Poland and Romania occupy a fantastic place on the poultry map. Both are large countries with excellent resources and with fantastic potential for growth. There are a number of reasons why these areas are so full of potential for poultry producers.


Romania joined the European Union in 2007, and has the seventh largest population in the Eurozone at 21.5 million. However, poultry consumption is just 18kg per head (compared to a UK average of 27kg per head) so there is a real opportunity for the poultry industry to increasingly provide low-cost, high-protein meat to the Romanian market and beyond.

Poland is a great place to build an export market into Western Europe and it also has great links into the huge Eastern markets, too, being within 24 hours’ travel of a large number of countries.

Over the last 10 years, the number of Parent Stock placed in Poland has risen from 5.5 million to 7.1 million and we can see this peaking at 7.5 million in the next few years.

This has, in turn, created a burgeoning export market with around 2 million birds currently being exported as meat, eggs and chicks to the UK, Switzerland, Germany, Romania and France.

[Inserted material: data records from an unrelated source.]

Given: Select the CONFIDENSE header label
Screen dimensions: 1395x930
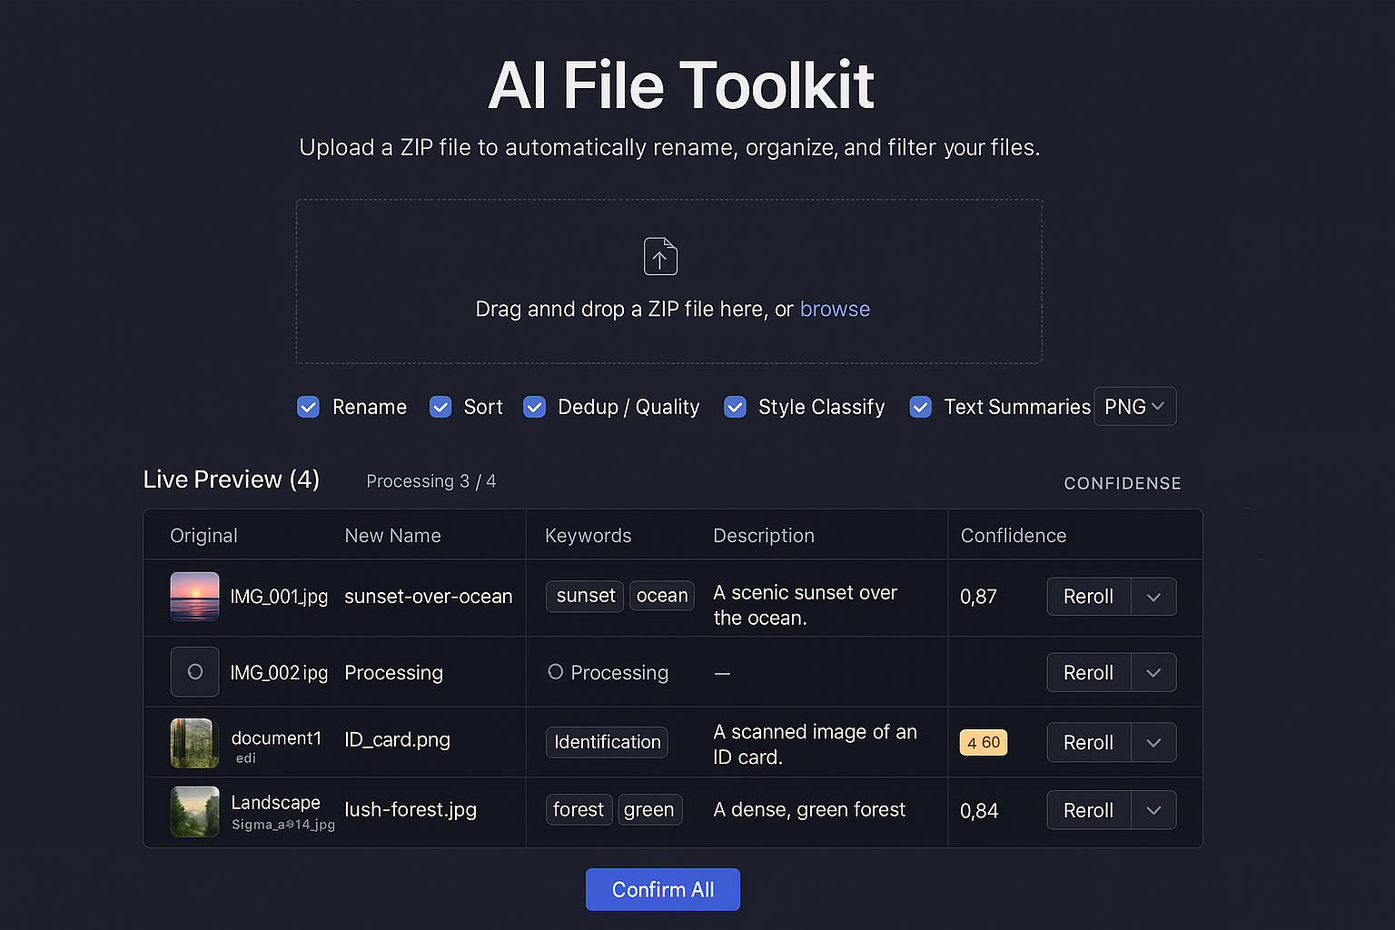Looking at the screenshot, I should (x=1123, y=483).
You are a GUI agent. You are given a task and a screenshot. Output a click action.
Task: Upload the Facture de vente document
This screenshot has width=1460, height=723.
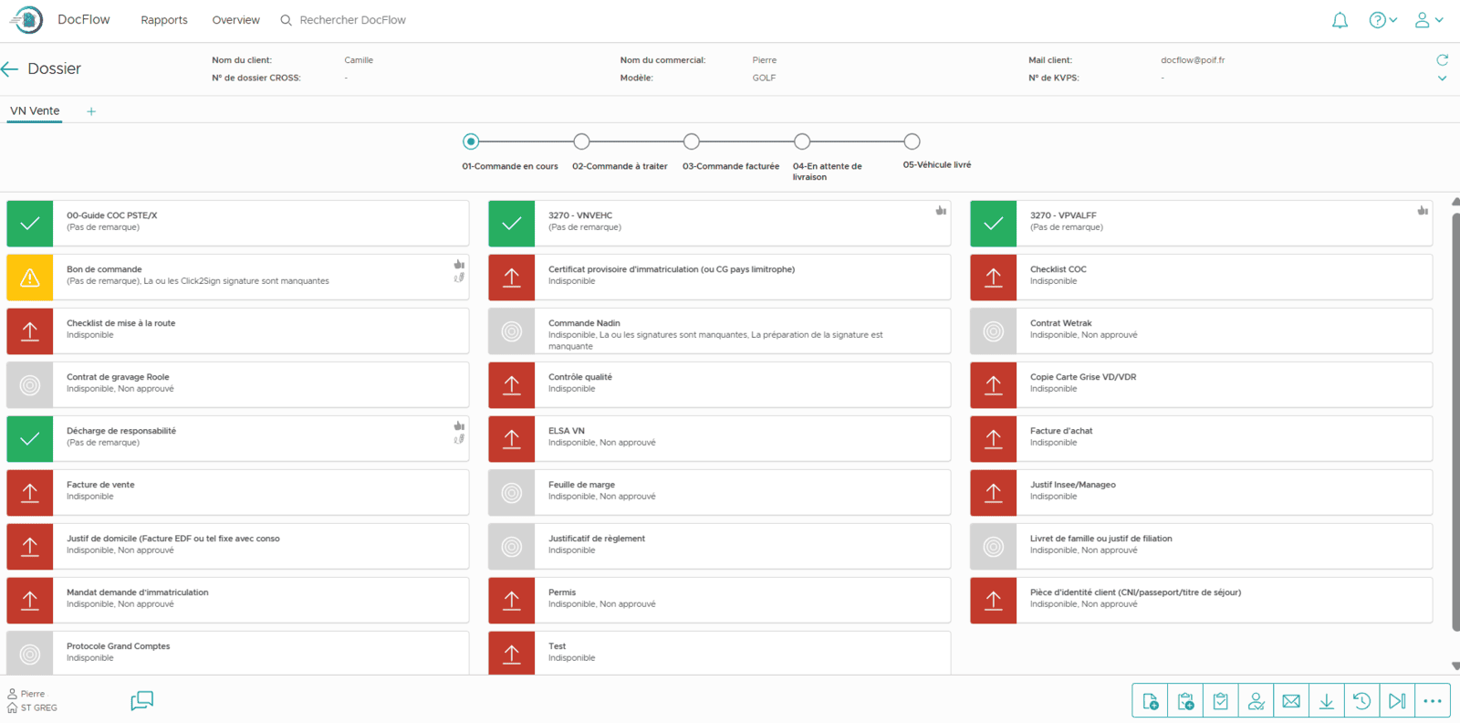point(30,492)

A lot of business is also conducted with the Ukraine.

Infrastructure and integration  

Historically, the poultry industry in Romania was under government control. Now, private enterprises are responsible for poultry production in the country and the future is looking bright despite the current economic challenges.

Today, Romanian producers are at the cutting edge of industry innovation. The country has embraced the integrated market model. Many producers have control of the entire process from breeding to transport and even retail outlets selling their meat. As in other European countries, the integrated model is paying dividends for Romanian producers.

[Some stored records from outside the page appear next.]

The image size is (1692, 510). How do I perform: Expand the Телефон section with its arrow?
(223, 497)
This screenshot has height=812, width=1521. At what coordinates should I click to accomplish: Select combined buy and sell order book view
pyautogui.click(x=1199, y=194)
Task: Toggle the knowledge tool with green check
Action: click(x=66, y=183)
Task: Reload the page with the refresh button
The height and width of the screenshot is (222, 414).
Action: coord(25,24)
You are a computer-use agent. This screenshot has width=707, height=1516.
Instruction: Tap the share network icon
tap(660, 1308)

Romania is one of Aviagen’s key markets in the Central and Eastern European Region: In 2010, Aviagen shipped over 1 million Ross 308 parent stock birds to Romania for the first time and there is certainly scope for more success. In that year alone, domestic production expanded by at least 30% and not only is there a strong internal market but Romania borders five other countries so there is also the potential for export business. Excellent transport links also mean that Romanian producers can look further afield.

Infrastructure is also playing a huge part in Poland’s success. Superb poultry farming resources, from slaughterhouses, feed mills and processing plants to hatcheries, veterinary laboratories and many well-equipped poultry farms mean Poland easily delivered 740 million broilers in 2010.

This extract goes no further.